This has nothing to do with writing, except that sometimes research can take you incredible places. When my daughter expressed an interest in adding to her high school volunteer hours by becoming a “goat cuddler,” I figured that at the least, she would end up with an interesting line item on her resume. I decided I would be the parent of record for this one. After all, the parent who did the driving might get to cuddle a baby goat or two. And who wouldn’t want to do that?

The location is a petting farm nearby. The goats need to be handled from the time they’re small, so they grow up being used to people. As it turns out, it’s not really much of a hardship to spend some time snuggling with a baby goat. They’re very soft… like little, gawky teddy bears with hooves. The little fellow in the picture above is less than twenty-four hours old. I didn’t mind the adult goats, either. They’re friendly, curious little creatures who like to nibble on coats.
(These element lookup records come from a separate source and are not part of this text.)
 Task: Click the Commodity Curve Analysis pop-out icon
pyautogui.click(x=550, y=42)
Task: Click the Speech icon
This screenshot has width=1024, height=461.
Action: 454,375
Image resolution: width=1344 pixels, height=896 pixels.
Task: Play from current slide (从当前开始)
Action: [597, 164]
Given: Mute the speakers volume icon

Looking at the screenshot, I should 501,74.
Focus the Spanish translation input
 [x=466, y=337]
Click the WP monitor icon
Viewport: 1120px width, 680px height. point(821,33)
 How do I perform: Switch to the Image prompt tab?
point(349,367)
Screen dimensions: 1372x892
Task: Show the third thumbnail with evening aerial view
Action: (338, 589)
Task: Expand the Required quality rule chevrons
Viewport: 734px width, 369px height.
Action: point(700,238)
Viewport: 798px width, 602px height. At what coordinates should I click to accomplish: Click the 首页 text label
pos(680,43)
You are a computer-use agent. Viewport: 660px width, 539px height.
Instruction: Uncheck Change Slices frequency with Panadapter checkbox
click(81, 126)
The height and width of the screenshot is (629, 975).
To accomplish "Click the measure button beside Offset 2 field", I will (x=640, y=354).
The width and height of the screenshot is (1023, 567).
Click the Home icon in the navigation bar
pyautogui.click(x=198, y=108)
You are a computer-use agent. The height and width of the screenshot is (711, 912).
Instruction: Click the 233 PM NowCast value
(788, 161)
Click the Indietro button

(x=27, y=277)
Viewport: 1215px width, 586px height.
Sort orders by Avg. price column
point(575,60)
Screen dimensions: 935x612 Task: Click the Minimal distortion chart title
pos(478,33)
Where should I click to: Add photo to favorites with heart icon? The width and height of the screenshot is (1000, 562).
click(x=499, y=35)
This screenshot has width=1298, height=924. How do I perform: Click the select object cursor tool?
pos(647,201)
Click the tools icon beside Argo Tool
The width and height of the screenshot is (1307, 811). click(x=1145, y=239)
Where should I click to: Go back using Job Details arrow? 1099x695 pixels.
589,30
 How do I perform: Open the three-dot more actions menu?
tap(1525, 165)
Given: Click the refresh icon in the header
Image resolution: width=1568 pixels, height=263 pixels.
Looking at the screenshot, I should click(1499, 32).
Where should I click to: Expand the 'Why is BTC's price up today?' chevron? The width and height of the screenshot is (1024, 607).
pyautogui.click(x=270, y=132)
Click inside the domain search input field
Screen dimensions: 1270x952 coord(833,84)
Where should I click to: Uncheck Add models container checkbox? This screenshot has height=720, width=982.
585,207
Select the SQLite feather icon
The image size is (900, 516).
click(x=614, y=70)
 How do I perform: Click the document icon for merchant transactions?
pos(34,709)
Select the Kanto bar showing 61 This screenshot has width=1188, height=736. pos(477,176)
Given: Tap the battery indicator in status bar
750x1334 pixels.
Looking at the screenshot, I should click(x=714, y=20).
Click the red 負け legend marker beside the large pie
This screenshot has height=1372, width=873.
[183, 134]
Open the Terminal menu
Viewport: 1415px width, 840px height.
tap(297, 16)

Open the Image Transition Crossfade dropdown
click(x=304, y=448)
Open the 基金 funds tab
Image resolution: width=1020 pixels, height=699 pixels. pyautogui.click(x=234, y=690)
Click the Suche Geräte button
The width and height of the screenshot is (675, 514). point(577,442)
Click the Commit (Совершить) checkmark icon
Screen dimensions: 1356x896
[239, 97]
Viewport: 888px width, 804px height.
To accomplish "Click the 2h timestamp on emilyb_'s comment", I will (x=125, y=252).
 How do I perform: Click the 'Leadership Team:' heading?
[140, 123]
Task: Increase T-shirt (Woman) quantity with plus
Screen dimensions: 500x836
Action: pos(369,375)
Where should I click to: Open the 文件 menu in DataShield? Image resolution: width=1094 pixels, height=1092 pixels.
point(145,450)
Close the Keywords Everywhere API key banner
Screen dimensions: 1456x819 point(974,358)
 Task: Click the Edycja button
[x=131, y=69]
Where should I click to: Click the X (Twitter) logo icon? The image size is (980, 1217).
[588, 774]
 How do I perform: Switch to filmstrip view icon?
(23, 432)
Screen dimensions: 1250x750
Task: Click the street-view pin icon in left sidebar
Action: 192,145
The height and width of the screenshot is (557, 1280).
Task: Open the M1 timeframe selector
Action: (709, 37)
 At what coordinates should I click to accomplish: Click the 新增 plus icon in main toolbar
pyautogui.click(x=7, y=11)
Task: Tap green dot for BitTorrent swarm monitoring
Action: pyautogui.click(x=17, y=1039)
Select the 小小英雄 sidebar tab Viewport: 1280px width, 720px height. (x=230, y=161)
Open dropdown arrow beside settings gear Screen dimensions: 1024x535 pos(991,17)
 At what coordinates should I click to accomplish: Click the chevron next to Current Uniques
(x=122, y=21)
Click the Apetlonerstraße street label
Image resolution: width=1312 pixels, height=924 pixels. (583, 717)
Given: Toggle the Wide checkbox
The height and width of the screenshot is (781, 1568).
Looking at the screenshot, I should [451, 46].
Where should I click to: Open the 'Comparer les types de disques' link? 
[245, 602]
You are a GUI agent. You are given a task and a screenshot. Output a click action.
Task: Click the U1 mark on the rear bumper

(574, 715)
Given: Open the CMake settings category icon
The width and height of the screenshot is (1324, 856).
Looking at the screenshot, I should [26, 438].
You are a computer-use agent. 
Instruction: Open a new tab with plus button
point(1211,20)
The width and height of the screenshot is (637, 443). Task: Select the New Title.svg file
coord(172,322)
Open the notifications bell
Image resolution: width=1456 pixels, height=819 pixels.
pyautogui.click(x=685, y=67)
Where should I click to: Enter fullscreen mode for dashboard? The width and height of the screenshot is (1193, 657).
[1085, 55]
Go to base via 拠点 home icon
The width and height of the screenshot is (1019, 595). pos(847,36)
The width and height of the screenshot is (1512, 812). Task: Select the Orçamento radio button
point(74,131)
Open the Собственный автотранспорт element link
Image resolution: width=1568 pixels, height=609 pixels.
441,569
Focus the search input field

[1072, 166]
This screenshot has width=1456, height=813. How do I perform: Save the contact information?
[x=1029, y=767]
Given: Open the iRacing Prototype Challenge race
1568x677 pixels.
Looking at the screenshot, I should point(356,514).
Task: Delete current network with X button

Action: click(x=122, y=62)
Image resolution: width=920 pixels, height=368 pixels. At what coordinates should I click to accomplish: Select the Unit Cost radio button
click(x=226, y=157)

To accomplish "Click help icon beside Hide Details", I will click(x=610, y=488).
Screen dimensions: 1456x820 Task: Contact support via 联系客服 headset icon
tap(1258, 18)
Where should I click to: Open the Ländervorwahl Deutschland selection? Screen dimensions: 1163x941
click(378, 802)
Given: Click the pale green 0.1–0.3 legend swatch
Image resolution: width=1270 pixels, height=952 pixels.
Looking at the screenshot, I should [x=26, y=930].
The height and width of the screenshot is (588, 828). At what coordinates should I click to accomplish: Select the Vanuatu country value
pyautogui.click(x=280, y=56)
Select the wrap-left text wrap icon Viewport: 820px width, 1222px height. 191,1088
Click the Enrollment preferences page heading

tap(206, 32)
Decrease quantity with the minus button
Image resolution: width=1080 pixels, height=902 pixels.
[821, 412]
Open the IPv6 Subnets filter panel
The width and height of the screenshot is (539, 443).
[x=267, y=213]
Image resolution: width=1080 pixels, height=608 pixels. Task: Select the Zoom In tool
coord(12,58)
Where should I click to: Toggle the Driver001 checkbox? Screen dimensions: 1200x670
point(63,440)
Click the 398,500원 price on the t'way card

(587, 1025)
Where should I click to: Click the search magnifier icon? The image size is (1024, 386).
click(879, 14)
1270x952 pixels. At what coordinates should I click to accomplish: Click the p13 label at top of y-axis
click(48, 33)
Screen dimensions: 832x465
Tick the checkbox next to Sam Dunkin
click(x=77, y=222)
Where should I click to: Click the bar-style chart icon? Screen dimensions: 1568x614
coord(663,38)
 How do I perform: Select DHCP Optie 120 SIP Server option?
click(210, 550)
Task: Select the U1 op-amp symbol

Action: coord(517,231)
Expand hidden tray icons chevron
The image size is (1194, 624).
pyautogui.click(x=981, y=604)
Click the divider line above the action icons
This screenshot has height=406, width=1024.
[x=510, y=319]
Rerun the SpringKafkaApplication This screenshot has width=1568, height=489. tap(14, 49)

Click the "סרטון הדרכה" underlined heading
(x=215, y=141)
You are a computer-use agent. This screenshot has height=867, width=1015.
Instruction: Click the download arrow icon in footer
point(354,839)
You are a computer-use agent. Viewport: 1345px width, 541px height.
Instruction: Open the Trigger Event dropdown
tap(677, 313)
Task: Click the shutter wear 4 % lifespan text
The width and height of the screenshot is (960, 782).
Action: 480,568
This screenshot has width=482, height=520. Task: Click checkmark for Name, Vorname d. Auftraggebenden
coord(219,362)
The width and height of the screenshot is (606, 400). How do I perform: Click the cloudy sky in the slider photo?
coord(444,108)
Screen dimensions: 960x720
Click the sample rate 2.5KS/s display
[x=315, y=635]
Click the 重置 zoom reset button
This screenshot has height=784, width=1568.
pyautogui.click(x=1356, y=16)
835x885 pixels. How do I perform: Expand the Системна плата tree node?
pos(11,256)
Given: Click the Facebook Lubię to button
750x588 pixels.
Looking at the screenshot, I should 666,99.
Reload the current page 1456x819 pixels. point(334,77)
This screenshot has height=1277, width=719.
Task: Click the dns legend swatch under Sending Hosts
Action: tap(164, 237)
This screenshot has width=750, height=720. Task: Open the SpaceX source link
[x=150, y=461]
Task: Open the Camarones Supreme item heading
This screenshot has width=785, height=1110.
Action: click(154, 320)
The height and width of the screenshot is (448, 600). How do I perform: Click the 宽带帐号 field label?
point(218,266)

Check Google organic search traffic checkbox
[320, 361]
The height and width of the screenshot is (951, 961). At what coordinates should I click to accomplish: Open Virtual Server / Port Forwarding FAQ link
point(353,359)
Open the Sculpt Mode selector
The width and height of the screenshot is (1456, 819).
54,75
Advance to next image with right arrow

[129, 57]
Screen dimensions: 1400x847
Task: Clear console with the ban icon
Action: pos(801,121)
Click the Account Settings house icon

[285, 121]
Daughter and I filled water containers and spread hay. We found some eggs — duck eggs and chicken eggs and one very large goose egg. We visited with bunny rabbits and guinea pigs, and oohed over the bright yellow ducklings. This was all useful; parts of my current story take place on a farm, and you can only get so far by reading about them. I loved being up close with the animals and the straw, paying attention to the smells and the sounds and the dimness of light in the barn. For the record, I get that visiting a couple of baby goats IN NO WAY qualifies as farm life, but it’s a tiny step closer than I was before.